Ever been in a meeting and felt like you were being ignored or not taken seriously by the males in the room? Recently, I attended a meeting with a small group of VIPs and could have been invisible, until I took responsibility for my presence and shifted the energy in the room. The dynamics in play were interesting yet not uncommon. The meeting began with all eyes on our VIP guest and as he spoke, his focus was directed to the highest ranking male, followed by the other high-profile males in the room. Initially, I was ignored; and when I say ignored, I mean no eye contact was made with me by our VIP guest as he spoke. I don’t believe this was conscious on his part, perhaps a reflection of an internal belief systems in action – I’ll never know. Not perturbed (and slightly amused), I saw this as a challenge to shift the dynamics in the room. Coming from a mindset of adding value and believing we each have unique perspective and distinctive value to contribute, I began. Using subtle techniques that are effective and easy to do, the dynamics in the room shifted; and by the end of the meeting, I had become the focus for eye contact and conversation direction. An added bonus was receiving feedback afterwards from peers, acknowledging high-quality questions and my contribution to the meeting. Before we get into tactics, what’s important here is the underlying relationship we have with our self-esteem. Paradoxically, the greater our success, the more important self-esteem is to embracing recognition and experiencing fulfilment with success. Success can be any scale; for example, completing a well-written/ researched report and receiving positive feedback from peers. In this example, we may become visible for higher profile projects or greater responsibility. Without a healthy self-esteem, success can magnify feelings of self-doubt, fraud and a fear of discovery. Here are three techniques to help shift the dynamics a room:
BE BIG – This is about territory.
Physically take up as much space as you can and be visible (within the parameters of the meeting room setting). This means, hands on the table where they can be seen and elbows out to the side as much as is comfortable. Hands on your lap take up less space and subconsciously communicate there’s something to hide. Utilise an empty chair next to you, by draping your arm along the back or to rest an outward elbow. Posture is important, sit up, shoulders back, rounded shoulders communicate uncertainty. If it’s an issue, get a properly fitted bra. Really!

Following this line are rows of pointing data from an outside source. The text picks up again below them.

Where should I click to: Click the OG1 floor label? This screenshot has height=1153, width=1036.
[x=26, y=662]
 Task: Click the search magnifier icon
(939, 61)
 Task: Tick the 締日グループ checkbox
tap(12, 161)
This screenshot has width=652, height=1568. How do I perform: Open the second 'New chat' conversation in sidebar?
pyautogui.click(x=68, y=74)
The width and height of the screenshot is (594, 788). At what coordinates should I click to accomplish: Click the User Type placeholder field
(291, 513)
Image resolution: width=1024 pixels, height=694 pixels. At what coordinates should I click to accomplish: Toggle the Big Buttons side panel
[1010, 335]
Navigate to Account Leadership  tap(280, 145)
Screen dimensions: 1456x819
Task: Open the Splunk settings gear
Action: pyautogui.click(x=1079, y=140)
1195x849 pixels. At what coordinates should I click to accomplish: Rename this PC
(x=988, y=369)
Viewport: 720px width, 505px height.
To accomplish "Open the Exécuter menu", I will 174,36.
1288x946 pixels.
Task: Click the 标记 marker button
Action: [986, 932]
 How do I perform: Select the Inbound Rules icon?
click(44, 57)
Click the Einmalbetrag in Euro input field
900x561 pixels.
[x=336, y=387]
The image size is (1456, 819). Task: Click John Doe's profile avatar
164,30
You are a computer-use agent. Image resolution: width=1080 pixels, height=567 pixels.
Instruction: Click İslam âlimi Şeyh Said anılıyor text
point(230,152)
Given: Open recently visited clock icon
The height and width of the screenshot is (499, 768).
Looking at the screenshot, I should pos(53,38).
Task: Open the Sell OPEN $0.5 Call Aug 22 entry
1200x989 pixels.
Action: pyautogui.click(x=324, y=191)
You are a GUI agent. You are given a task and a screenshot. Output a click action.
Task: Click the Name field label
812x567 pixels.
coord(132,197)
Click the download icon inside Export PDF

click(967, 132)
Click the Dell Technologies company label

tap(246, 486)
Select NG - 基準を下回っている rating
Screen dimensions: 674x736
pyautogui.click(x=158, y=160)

BE CERTAIN – This is about self-belief.
It’s an attitude of “I will prevail”. One of the giveaways of uncertainty is excessive head nodding. The “yes nod” (nodding continuously, while speaking or being spoken to), communicates a desire to be liked, a need for external approval or desire to end an uncomfortable discussion. A small amount is okay to communicate encouragement, build rapport and when you agree with what’s being discussed. The point is, be aware if it’s a crutch and ask a trusted colleague for feedback if you’re unsure.
BE PRESENT – This is about focus.
Bring laser-like focus to the person speaking, so they feel like the most important person in the room. Stillness is important, no fidgeting, no phone checking, and only write brief note points if necessary. When the speaker makes eye contact, they’ll feel your intense focus because you’re looking at them as if you are checking out the colours in the iris of their eye. They will feel the difference (compared to others) and will look back to see if you’re still “looking”. Ever noticed in meetings how people may be physically present, but their eyes and gaze communicate they’re not really present. A side note: If the person is someone you feel uncomfortable around, focus on the bridge of their nose just between their eyes. These techniques are used to shift energy and create status within a room hierarchy (think improve comedy). With status we develop assertiveness, presence and charisma.